Task A: In the loader instructions, which dataset directory is loaded with the --drop-existing option during the real in-situ reload?
Task B: List every dataset directory that the loader instructions load in in-situ mode.
Task C: Write the next part of the loader instructions, picking up after the final command shown.

Run validation first:

python3 loader.py --mode=in_situ --test --no-drop-existing downloads/npn/ingest --batch-size 5000 --progress-every 50000
python3 loader.py --mode=in_situ --test --no-drop-existing downloads/phenoObs/ingest --batch-size 5000 --progress-every 50000
python3 loader.py --mode=in_situ --test --no-drop-existing downloads/budburst/ingest --batch-size 5000 --progress-every 50000
python3 loader.py --mode=in_situ --test --no-drop-existing downloads/seasonwatchindia/ingest --batch-size 5000 --progress-every 50000
python3 loader.py --mode=in_situ --test --no-drop-existing downloads/iNaturalist/ingest --batch-size 5000 --progress-every 50000

Run the real in-situ reload. Drop the index only on the first dataset:

python3 loader.py --mode=in_situ --drop-existing downloads/npn/ingest --batch-size 5000 --progress-every 50000
python3 loader.py --mode=in_situ --no-drop-existing downloads/phenoObs/ingest --batch-size 5000 --progress-every 50000
python3 loader.py --mode=in_situ --no-drop-existing downloads/budburst/ingest --batch-size 5000 --progress-every 50000
python3 loader.py --mode=in_situ --no-drop-existing downloads/seasonwatchindia/ingest --batch-size 5000 --progress-every 50000
python3 loader.py --mode=in_situ --no-drop-existing downloads/iNaturalist/ingest --batch-size 5000 --progress-every 50000

Load herbarium or machine-derived datasets after the in-situ sources. Keep using --no-drop-existing:

python3 loader.py --mode=herbarium --test --no-drop-existing downloads/herbarium/ingest --batch-size 5000 --progress-every 50000
python3 loader.py --mode=herbarium --no-drop-existing downloads/herbarium/ingest --batch-size 5000 --progress-every 50000

PhenoObs source preparation writes one loader-ready CSV, similar to the NPN transformer. The script auto-detects raw rawdata_PhenObs_*.csv files under downloads/phenoObs first, then falls back to data/phenoObs. The output should go into a clean loader directory that also contains transform.yaml:

cd downloads/phenoObs
python3 prepare_phenoobs.py ./mappings.csv --output ingest/phenoObs_observations.csv
cd ../..

Dataset rows:
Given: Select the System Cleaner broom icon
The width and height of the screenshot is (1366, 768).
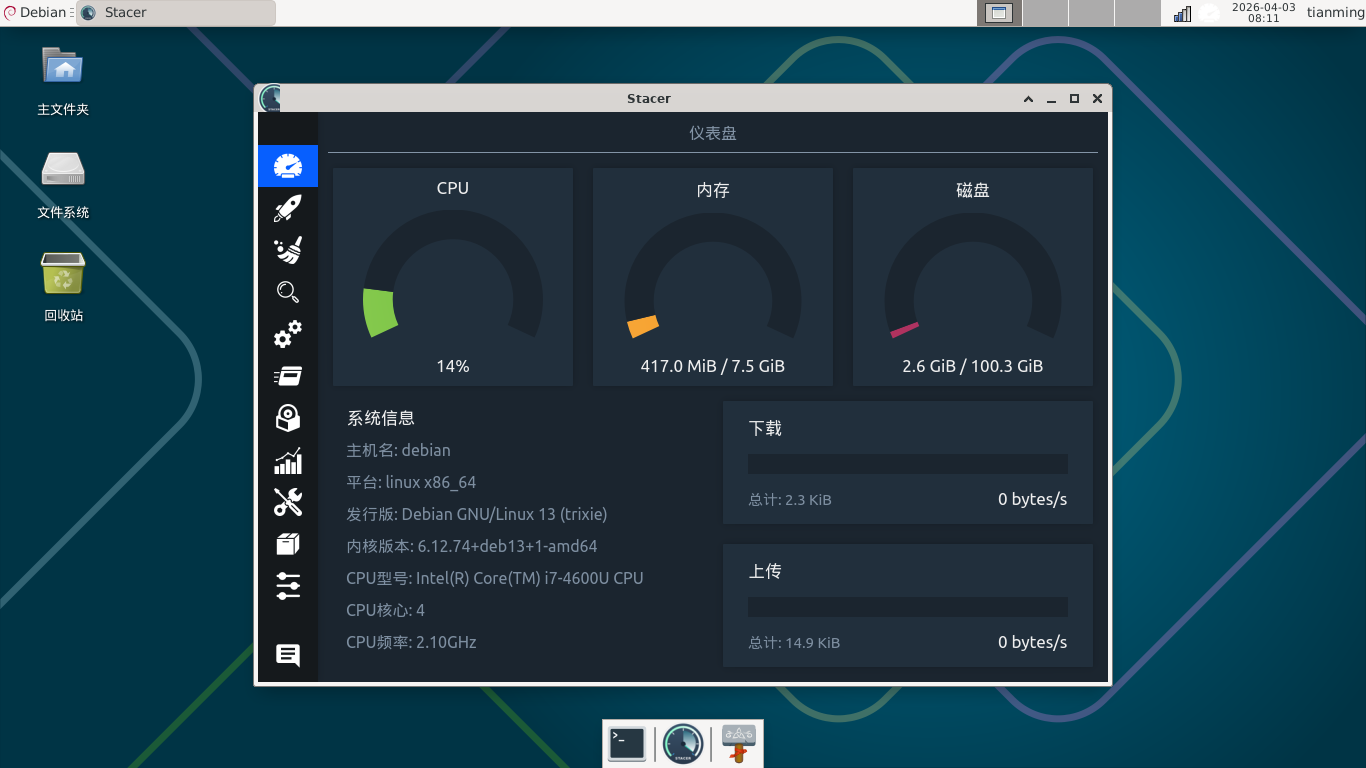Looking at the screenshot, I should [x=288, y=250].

* * *

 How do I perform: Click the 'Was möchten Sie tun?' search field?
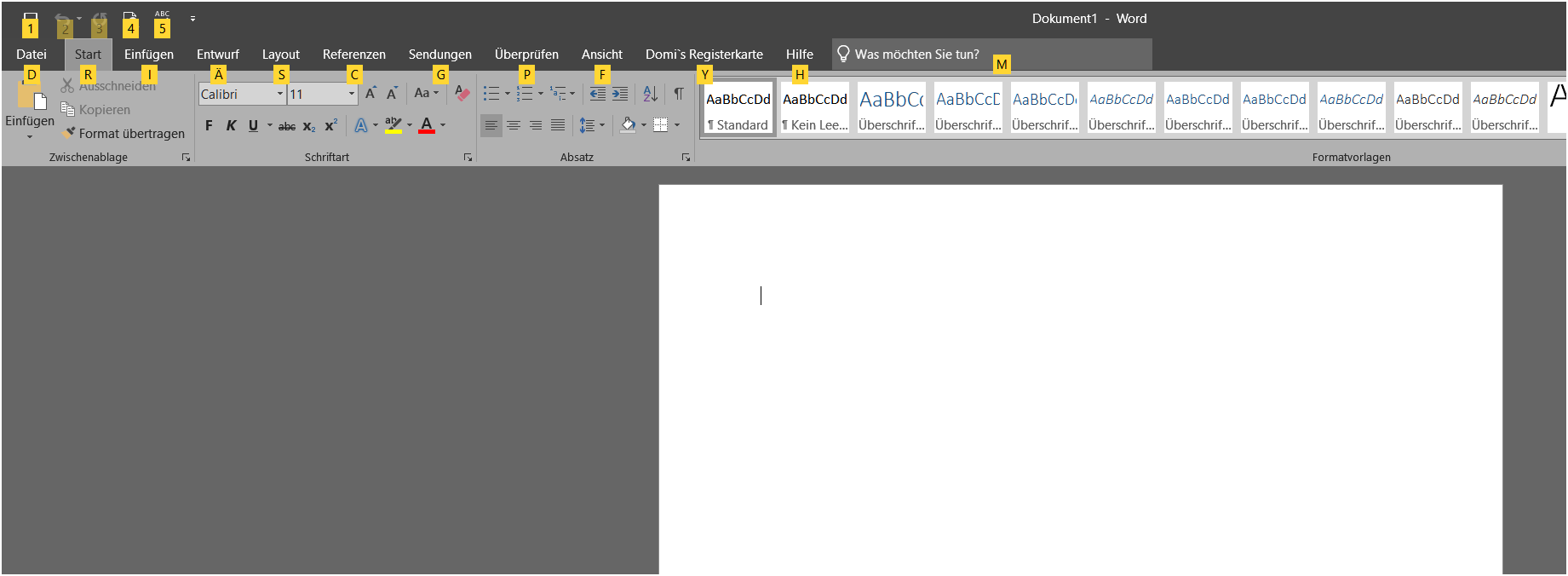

Reply A: downloads/npn/ingest

Reply B: downloads/npn/ingest, downloads/phenoObs/ingest, downloads/budburst/ingest, downloads/seasonwatchindia/ingest, downloads/iNaturalist/ingest

Reply C:
python3 loader.py --mode=in_situ --test --no-drop-existing downloads/phenoObs/ingest --batch-size 5000 --progress-every 50000
python3 loader.py --mode=in_situ --no-drop-existing downloads/phenoObs/ingest --batch-size 5000 --progress-every 50000

From the repo root, the equivalent explicit form is:

python3 downloads/phenoObs/prepare_phenoobs.py --raw-root downloads/phenoObs --mappings downloads/phenoObs/mappings.csv --output downloads/phenoObs/ingest/phenoObs_observations.csv

Main options:

--test: validate and simulate without writing to Elasticsearch
--strict: reject rows with coercion or validation problems
--drop-existing: recreate the target index before loading
--batch-size: bulk size for indexing
--progress-every: progress logging interval
--no-drop-existing: keep the current index and upsert documents into it

What the loader relies on:

data/columns.csv for schema and required fields
data/traits.csv for trait_urn to trait and mappedTraits expansion
optional dataset-local transform.yaml for normalization rules

`transform.yaml` Structure

Place transform.yaml inside the dataset directory being loaded. The loader checks for <data_dir>/transform.yaml automatically. If present, the file is applied row-by-row before datatype coercion, required-field checks, and mappedTraits derivation.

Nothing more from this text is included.